Stored records:
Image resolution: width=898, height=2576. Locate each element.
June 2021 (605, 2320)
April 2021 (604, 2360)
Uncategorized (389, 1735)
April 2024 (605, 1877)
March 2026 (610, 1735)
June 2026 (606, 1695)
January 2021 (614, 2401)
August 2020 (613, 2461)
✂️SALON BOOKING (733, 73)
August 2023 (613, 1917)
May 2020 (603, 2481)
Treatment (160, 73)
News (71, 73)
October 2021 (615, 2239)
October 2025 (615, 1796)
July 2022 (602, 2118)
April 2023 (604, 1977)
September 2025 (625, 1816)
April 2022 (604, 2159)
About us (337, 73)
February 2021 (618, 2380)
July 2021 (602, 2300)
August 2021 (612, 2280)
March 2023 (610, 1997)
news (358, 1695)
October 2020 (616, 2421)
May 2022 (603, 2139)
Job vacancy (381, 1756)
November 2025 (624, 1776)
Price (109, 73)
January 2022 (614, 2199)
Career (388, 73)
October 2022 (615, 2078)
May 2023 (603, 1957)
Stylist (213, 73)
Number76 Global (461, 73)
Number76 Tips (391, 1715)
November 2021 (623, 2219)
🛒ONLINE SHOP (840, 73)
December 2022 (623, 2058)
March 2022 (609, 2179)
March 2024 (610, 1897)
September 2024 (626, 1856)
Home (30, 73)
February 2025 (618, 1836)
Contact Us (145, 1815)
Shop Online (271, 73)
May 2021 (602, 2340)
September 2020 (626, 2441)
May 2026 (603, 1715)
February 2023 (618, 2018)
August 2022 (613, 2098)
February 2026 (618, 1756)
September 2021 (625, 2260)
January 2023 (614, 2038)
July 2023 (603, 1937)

■ What you should do ■
Reproduce all of the entries word for word. Omit nothing.

■ Finished task ■
Image resolution: width=898, height=2576. Locate each element.
June 2021 (605, 2320)
April 2021 (604, 2360)
Uncategorized (389, 1735)
April 2024 (605, 1877)
March 2026 (610, 1735)
June 2026 (606, 1695)
January 2021 (614, 2401)
August 2020 (613, 2461)
✂️SALON BOOKING (733, 73)
August 2023 (613, 1917)
May 2020 (603, 2481)
Treatment (160, 73)
News (71, 73)
October 2021 (615, 2239)
October 2025 (615, 1796)
July 2022 (602, 2118)
April 2023 (604, 1977)
September 2025 (625, 1816)
April 2022 (604, 2159)
About us (337, 73)
February 2021 (618, 2380)
July 2021 (602, 2300)
August 2021 (612, 2280)
March 2023 (610, 1997)
news (358, 1695)
October 2020 (616, 2421)
May 2022 (603, 2139)
Job vacancy (381, 1756)
November 2025 (624, 1776)
Price (109, 73)
January 2022 (614, 2199)
Career (388, 73)
October 2022 (615, 2078)
May 2023 (603, 1957)
Stylist (213, 73)
Number76 Global (461, 73)
Number76 Tips (391, 1715)
November 2021 (623, 2219)
🛒ONLINE SHOP (840, 73)
December 2022 (623, 2058)
March 2022 (609, 2179)
March 2024 (610, 1897)
September 2024 (626, 1856)
Home (30, 73)
February 2025 (618, 1836)
Contact Us (145, 1815)
Shop Online (271, 73)
May 2021 (602, 2340)
September 2020 (626, 2441)
May 2026 (603, 1715)
February 2023 (618, 2018)
August 2022 (613, 2098)
February 2026 (618, 1756)
September 2021 (625, 2260)
January 2023 (614, 2038)
July 2023 (603, 1937)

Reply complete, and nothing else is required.